Born in 1947, Yeng Pway Ngon is a poet, novelist, playwright and critic who has published 24 volumes of poetry, essays, fiction, plays and literary criticism in the Chinese language. He has previously been translated into English, Malay and Dutch. He is also the recipient of Singapore's 2003 Cultural Medallion for Literature.

Date: Friday, 15 October 2010
Time: 7pm - 9pm
Venue: Play Den, The Arts House

Featuring: Mr Yeng, and translators Alvin Pang & Goh Beng Choo

Wednesday, October 06, 2010

GASPP: A Gay Anthology of Singapore Poetry and Prose

You may remember me calling for entries for this collection a while back. It's an anthology of writing by queer Singapore citizens and residents that I've edited together with Dominic Chua, Jasmine Seah and Irene Oh. And it's coming out this month!!!

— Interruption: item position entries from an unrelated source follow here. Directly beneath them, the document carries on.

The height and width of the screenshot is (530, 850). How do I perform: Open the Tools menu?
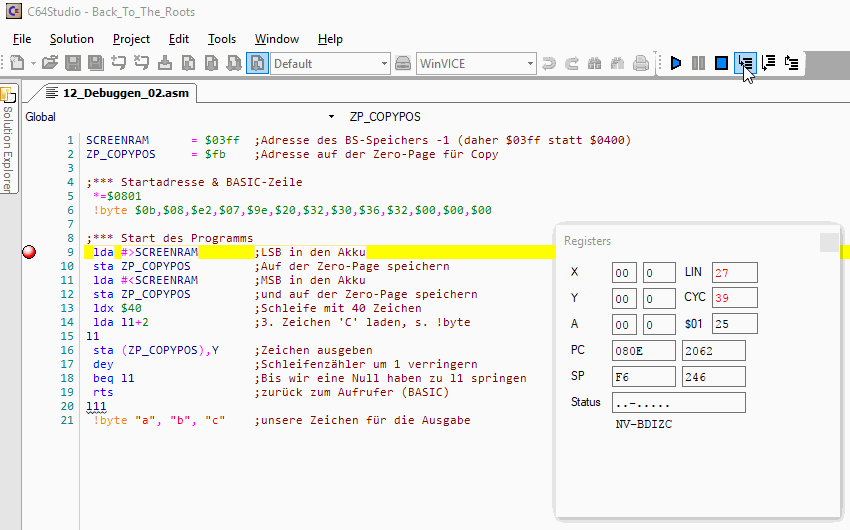(x=222, y=39)
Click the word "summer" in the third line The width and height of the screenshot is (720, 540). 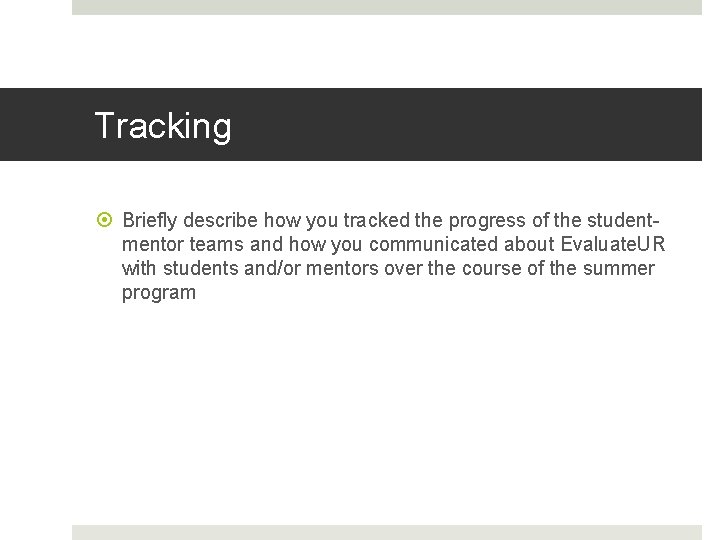click(620, 269)
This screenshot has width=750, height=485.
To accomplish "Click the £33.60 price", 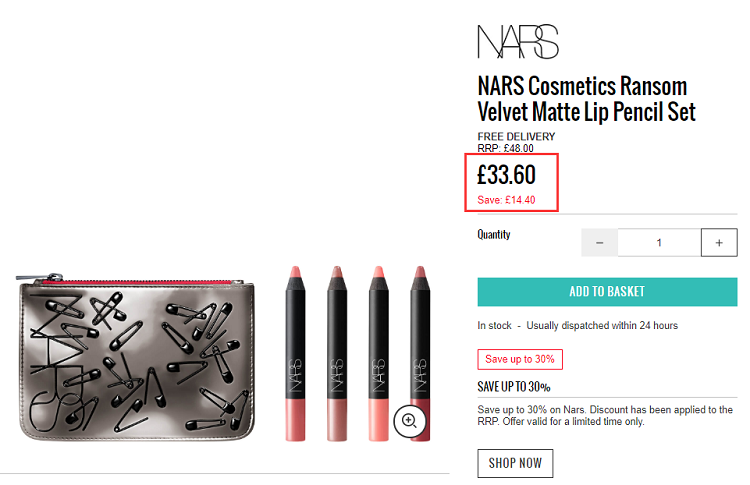I will [507, 175].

Oh, and of course I've set up a blog about it: http://gaspp.wordpress.com. This is what our cover looks like:



It's a photo by Lin Weidong, augmented by designer David Lee.

I should list our contributors, too: Johann S. Lee, X’Ho, Ovidia Yu, Alfian Sa’at, Cyril Wong, Jason Wee, Lee Yew Leong, Ng How Wee (黄浩威), Adrianna Tan, Koh Jee Leong, Wang Zi Si (王子思), Jasmine Seah, O Thiam Chin, Zhuang Yusa, Ng Yi-Sheng, Michael Lee, Selwyn Lee, Irfan Kasban, Andrew Cheah, Michael Corbidge, Desmond Kon, Johann Loh, Chrystal Wang, Ash Lim, Geraldine Toh, Jabir Yusoff, Mint Hong (思敏), Grace Chua, Nicholas Deroose, Tata So, Dominic Chua, Tania de Rozario and a little someone called Anonymous.

Our launch dates are:

Sun 17 Oct, 2pm, Annexe Gallery, Kuala Lumpur
QUEER AS BOOKS (part of the Seksualiti Merdeka Festival)
http://www.facebook.com/event.php?eid=135470589834336
This is a pre-launch release. Two other books will be launched at the event: the Malay-language Malaysian queer anthology Orang Macam Kita and Singaporean playwright Alfian Sa'at's Collected Plays Two. There'll also be a panel discussion at 3pm on Queer Writing in Singapore and Malaysia.

Fri 29 Oct, 8-9:30pm, Play Club, Singapore
OFFICIAL LAUNCH
http://www.facebook.com/event.php?eid=158729217489754
This is the big one! We're planning a festive evening of readings (plus a Q&A) at one of most popular gay clubs in the city, showcasing the voices of queer Singapore writers from different generations. Free entry, of course. :)

More details as the dates draw closer!